Items listed in a dataset
* * * * * * * * *

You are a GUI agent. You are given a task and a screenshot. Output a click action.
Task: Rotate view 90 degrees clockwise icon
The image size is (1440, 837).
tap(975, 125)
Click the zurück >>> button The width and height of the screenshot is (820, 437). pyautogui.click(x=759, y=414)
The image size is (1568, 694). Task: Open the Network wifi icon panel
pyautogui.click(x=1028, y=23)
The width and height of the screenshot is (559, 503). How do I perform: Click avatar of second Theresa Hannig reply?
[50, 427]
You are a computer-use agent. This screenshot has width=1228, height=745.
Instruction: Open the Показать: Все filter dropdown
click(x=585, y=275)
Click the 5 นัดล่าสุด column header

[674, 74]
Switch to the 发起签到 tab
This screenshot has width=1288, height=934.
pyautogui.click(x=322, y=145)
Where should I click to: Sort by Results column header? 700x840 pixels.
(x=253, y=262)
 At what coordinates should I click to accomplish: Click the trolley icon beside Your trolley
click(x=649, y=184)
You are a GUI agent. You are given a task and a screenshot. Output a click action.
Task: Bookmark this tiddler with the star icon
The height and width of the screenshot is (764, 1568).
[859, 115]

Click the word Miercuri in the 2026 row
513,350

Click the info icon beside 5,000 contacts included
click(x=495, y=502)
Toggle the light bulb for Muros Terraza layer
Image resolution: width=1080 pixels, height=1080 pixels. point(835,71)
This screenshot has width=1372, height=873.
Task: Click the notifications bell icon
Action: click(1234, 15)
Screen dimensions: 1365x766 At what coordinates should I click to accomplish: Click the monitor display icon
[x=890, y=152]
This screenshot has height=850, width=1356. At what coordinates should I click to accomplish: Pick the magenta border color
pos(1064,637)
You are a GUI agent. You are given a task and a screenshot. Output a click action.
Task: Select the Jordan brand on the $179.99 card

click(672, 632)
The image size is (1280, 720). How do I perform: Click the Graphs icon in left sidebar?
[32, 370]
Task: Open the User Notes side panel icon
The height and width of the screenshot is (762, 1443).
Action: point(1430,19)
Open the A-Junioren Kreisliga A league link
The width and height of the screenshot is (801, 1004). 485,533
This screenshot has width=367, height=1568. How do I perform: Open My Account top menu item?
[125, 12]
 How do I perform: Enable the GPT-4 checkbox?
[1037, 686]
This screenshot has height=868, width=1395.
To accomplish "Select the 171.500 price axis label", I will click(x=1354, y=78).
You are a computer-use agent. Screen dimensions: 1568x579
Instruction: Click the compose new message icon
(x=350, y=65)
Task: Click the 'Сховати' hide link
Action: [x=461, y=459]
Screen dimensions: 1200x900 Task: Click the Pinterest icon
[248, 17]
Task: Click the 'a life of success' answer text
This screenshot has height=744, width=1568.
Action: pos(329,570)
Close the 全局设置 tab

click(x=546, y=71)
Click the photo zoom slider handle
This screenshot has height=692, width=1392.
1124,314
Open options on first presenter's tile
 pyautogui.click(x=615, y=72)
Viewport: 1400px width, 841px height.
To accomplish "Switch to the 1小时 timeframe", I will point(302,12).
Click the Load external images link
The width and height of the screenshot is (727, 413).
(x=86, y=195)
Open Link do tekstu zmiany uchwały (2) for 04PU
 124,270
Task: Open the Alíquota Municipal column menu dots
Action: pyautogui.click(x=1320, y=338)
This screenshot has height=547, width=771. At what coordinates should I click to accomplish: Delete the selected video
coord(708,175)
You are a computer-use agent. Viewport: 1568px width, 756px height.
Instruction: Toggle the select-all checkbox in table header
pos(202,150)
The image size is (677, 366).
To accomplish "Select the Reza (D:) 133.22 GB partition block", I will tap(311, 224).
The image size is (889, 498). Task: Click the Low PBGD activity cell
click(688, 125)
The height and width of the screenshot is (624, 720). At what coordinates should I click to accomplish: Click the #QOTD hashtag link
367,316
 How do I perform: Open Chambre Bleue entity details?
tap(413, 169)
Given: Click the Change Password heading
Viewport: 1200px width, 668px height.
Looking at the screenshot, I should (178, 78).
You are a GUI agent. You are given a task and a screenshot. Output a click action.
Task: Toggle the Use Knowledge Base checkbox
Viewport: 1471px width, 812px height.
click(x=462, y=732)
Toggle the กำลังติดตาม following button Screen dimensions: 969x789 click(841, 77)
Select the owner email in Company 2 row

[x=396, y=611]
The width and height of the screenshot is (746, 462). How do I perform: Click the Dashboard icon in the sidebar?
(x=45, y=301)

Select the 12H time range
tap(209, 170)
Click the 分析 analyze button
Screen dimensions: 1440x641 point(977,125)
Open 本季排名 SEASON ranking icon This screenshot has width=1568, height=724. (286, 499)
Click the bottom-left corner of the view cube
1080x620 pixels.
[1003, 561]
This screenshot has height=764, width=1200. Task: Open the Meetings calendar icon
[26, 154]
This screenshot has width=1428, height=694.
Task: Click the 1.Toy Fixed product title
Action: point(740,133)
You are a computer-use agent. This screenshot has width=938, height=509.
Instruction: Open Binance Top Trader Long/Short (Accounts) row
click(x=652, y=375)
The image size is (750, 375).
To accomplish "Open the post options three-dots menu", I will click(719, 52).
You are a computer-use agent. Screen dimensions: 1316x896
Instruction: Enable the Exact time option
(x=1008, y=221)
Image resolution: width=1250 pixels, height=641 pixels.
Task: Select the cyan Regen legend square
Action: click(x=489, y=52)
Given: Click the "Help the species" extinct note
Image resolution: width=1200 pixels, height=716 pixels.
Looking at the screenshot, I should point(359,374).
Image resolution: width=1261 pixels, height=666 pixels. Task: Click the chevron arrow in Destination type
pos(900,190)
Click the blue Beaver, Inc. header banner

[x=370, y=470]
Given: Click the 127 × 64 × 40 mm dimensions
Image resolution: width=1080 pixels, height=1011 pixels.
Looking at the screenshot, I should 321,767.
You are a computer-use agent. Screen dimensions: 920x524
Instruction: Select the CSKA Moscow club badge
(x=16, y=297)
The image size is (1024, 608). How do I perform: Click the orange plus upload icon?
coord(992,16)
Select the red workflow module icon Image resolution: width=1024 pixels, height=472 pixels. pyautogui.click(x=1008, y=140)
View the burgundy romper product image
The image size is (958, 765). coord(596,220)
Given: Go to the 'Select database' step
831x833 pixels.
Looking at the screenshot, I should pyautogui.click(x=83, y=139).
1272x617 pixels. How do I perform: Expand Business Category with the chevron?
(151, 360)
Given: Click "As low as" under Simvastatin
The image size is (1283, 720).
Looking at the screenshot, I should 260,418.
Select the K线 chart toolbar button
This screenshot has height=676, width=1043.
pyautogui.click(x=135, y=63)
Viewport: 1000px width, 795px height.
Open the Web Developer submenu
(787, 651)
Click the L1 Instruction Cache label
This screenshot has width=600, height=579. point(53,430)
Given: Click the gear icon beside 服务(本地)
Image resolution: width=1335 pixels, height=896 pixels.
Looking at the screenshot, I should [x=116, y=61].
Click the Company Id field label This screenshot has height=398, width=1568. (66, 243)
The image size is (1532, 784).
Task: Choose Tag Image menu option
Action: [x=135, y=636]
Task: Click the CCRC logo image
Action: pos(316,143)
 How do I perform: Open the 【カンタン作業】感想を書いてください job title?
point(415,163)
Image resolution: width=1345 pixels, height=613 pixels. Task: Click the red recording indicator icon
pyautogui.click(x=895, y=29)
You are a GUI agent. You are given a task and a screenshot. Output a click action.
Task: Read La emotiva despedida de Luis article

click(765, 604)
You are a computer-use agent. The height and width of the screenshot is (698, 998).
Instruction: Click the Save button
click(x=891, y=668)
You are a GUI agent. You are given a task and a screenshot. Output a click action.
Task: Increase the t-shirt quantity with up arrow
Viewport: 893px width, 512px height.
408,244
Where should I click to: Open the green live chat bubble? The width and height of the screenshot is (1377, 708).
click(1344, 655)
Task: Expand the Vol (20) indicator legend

* * * * * * * * *

WORK TASK
Each record above is to be written out again, without any change.

COMPLETED EXERCISE
You are a GUI agent. You are given a task and a screenshot. Output a click action.
Task: Rotate view 90 degrees clockwise icon
The image size is (1440, 837).
tap(975, 125)
Click the zurück >>> button The width and height of the screenshot is (820, 437). pyautogui.click(x=759, y=414)
The image size is (1568, 694). Task: Open the Network wifi icon panel
pyautogui.click(x=1028, y=23)
The width and height of the screenshot is (559, 503). How do I perform: Click avatar of second Theresa Hannig reply?
[50, 427]
You are a computer-use agent. This screenshot has width=1228, height=745.
Instruction: Open the Показать: Все filter dropdown
click(x=585, y=275)
Click the 5 นัดล่าสุด column header

[674, 74]
Switch to the 发起签到 tab
This screenshot has width=1288, height=934.
pyautogui.click(x=322, y=145)
Where should I click to: Sort by Results column header? 700x840 pixels.
(x=253, y=262)
 At what coordinates should I click to accomplish: Click the trolley icon beside Your trolley
click(x=649, y=184)
You are a GUI agent. You are given a task and a screenshot. Output a click action.
Task: Bookmark this tiddler with the star icon
The height and width of the screenshot is (764, 1568).
[859, 115]

Click the word Miercuri in the 2026 row
513,350

Click the info icon beside 5,000 contacts included
click(x=495, y=502)
Toggle the light bulb for Muros Terraza layer
Image resolution: width=1080 pixels, height=1080 pixels. point(835,71)
This screenshot has width=1372, height=873.
Task: Click the notifications bell icon
Action: click(1234, 15)
Screen dimensions: 1365x766 At what coordinates should I click to accomplish: Click the monitor display icon
[x=890, y=152]
This screenshot has height=850, width=1356. At what coordinates should I click to accomplish: Pick the magenta border color
pos(1064,637)
You are a GUI agent. You are given a task and a screenshot. Output a click action.
Task: Select the Jordan brand on the $179.99 card

click(672, 632)
The image size is (1280, 720). How do I perform: Click the Graphs icon in left sidebar?
[32, 370]
Task: Open the User Notes side panel icon
The height and width of the screenshot is (762, 1443).
Action: point(1430,19)
Open the A-Junioren Kreisliga A league link
The width and height of the screenshot is (801, 1004). 485,533
This screenshot has width=367, height=1568. How do I perform: Open My Account top menu item?
[125, 12]
 How do I perform: Enable the GPT-4 checkbox?
[1037, 686]
This screenshot has height=868, width=1395.
To accomplish "Select the 171.500 price axis label", I will click(x=1354, y=78).
You are a computer-use agent. Screen dimensions: 1568x579
Instruction: Click the compose new message icon
(x=350, y=65)
Task: Click the 'Сховати' hide link
Action: [x=461, y=459]
Screen dimensions: 1200x900 Task: Click the Pinterest icon
[248, 17]
Task: Click the 'a life of success' answer text
This screenshot has height=744, width=1568.
Action: pos(329,570)
Close the 全局设置 tab

click(x=546, y=71)
Click the photo zoom slider handle
This screenshot has height=692, width=1392.
1124,314
Open options on first presenter's tile
 pyautogui.click(x=615, y=72)
Viewport: 1400px width, 841px height.
To accomplish "Switch to the 1小时 timeframe", I will point(302,12).
Click the Load external images link
The width and height of the screenshot is (727, 413).
(x=86, y=195)
Open Link do tekstu zmiany uchwały (2) for 04PU
 124,270
Task: Open the Alíquota Municipal column menu dots
Action: pyautogui.click(x=1320, y=338)
This screenshot has height=547, width=771. At what coordinates should I click to accomplish: Delete the selected video
coord(708,175)
You are a computer-use agent. Viewport: 1568px width, 756px height.
Instruction: Toggle the select-all checkbox in table header
pos(202,150)
The image size is (677, 366).
To accomplish "Select the Reza (D:) 133.22 GB partition block", I will tap(311, 224).
The image size is (889, 498). Task: Click the Low PBGD activity cell
click(688, 125)
The height and width of the screenshot is (624, 720). At what coordinates should I click to accomplish: Click the #QOTD hashtag link
367,316
 How do I perform: Open Chambre Bleue entity details?
tap(413, 169)
Given: Click the Change Password heading
Viewport: 1200px width, 668px height.
Looking at the screenshot, I should (178, 78).
You are a GUI agent. You are given a task and a screenshot. Output a click action.
Task: Toggle the Use Knowledge Base checkbox
Viewport: 1471px width, 812px height.
click(x=462, y=732)
Toggle the กำลังติดตาม following button Screen dimensions: 969x789 click(841, 77)
Select the owner email in Company 2 row

[x=396, y=611]
The width and height of the screenshot is (746, 462). How do I perform: Click the Dashboard icon in the sidebar?
(x=45, y=301)

Select the 12H time range
tap(209, 170)
Click the 分析 analyze button
Screen dimensions: 1440x641 point(977,125)
Open 本季排名 SEASON ranking icon This screenshot has width=1568, height=724. (286, 499)
Click the bottom-left corner of the view cube
1080x620 pixels.
[1003, 561]
This screenshot has height=764, width=1200. Task: Open the Meetings calendar icon
[26, 154]
This screenshot has width=1428, height=694.
Task: Click the 1.Toy Fixed product title
Action: point(740,133)
You are a computer-use agent. This screenshot has width=938, height=509.
Instruction: Open Binance Top Trader Long/Short (Accounts) row
click(x=652, y=375)
The image size is (750, 375).
To accomplish "Open the post options three-dots menu", I will click(719, 52).
You are a computer-use agent. Screen dimensions: 1316x896
Instruction: Enable the Exact time option
(x=1008, y=221)
Image resolution: width=1250 pixels, height=641 pixels.
Task: Select the cyan Regen legend square
Action: click(x=489, y=52)
Given: Click the "Help the species" extinct note
Image resolution: width=1200 pixels, height=716 pixels.
Looking at the screenshot, I should point(359,374).
Image resolution: width=1261 pixels, height=666 pixels. Task: Click the chevron arrow in Destination type
pos(900,190)
Click the blue Beaver, Inc. header banner

[x=370, y=470]
Given: Click the 127 × 64 × 40 mm dimensions
Image resolution: width=1080 pixels, height=1011 pixels.
Looking at the screenshot, I should 321,767.
You are a computer-use agent. Screen dimensions: 920x524
Instruction: Select the CSKA Moscow club badge
(x=16, y=297)
The image size is (1024, 608). How do I perform: Click the orange plus upload icon?
coord(992,16)
Select the red workflow module icon Image resolution: width=1024 pixels, height=472 pixels. pyautogui.click(x=1008, y=140)
View the burgundy romper product image
The image size is (958, 765). coord(596,220)
Given: Go to the 'Select database' step
831x833 pixels.
Looking at the screenshot, I should pyautogui.click(x=83, y=139).
1272x617 pixels. How do I perform: Expand Business Category with the chevron?
(151, 360)
Given: Click "As low as" under Simvastatin
The image size is (1283, 720).
Looking at the screenshot, I should 260,418.
Select the K线 chart toolbar button
This screenshot has height=676, width=1043.
pyautogui.click(x=135, y=63)
Viewport: 1000px width, 795px height.
Open the Web Developer submenu
(787, 651)
Click the L1 Instruction Cache label
This screenshot has width=600, height=579. point(53,430)
Given: Click the gear icon beside 服务(本地)
Image resolution: width=1335 pixels, height=896 pixels.
Looking at the screenshot, I should [x=116, y=61].
Click the Company Id field label This screenshot has height=398, width=1568. (66, 243)
The image size is (1532, 784).
Task: Choose Tag Image menu option
Action: [x=135, y=636]
Task: Click the CCRC logo image
Action: pos(316,143)
 How do I perform: Open the 【カンタン作業】感想を書いてください job title?
point(415,163)
Image resolution: width=1345 pixels, height=613 pixels. Task: Click the red recording indicator icon
pyautogui.click(x=895, y=29)
You are a GUI agent. You are given a task and a screenshot. Output a click action.
Task: Read La emotiva despedida de Luis article

click(765, 604)
You are a computer-use agent. The height and width of the screenshot is (698, 998).
Instruction: Click the Save button
click(x=891, y=668)
You are a GUI agent. You are given a task and a screenshot. Output a click action.
Task: Increase the t-shirt quantity with up arrow
Viewport: 893px width, 512px height.
408,244
Where should I click to: Open the green live chat bubble? The width and height of the screenshot is (1377, 708).
click(1344, 655)
Task: Expand the Vol (20) indicator legend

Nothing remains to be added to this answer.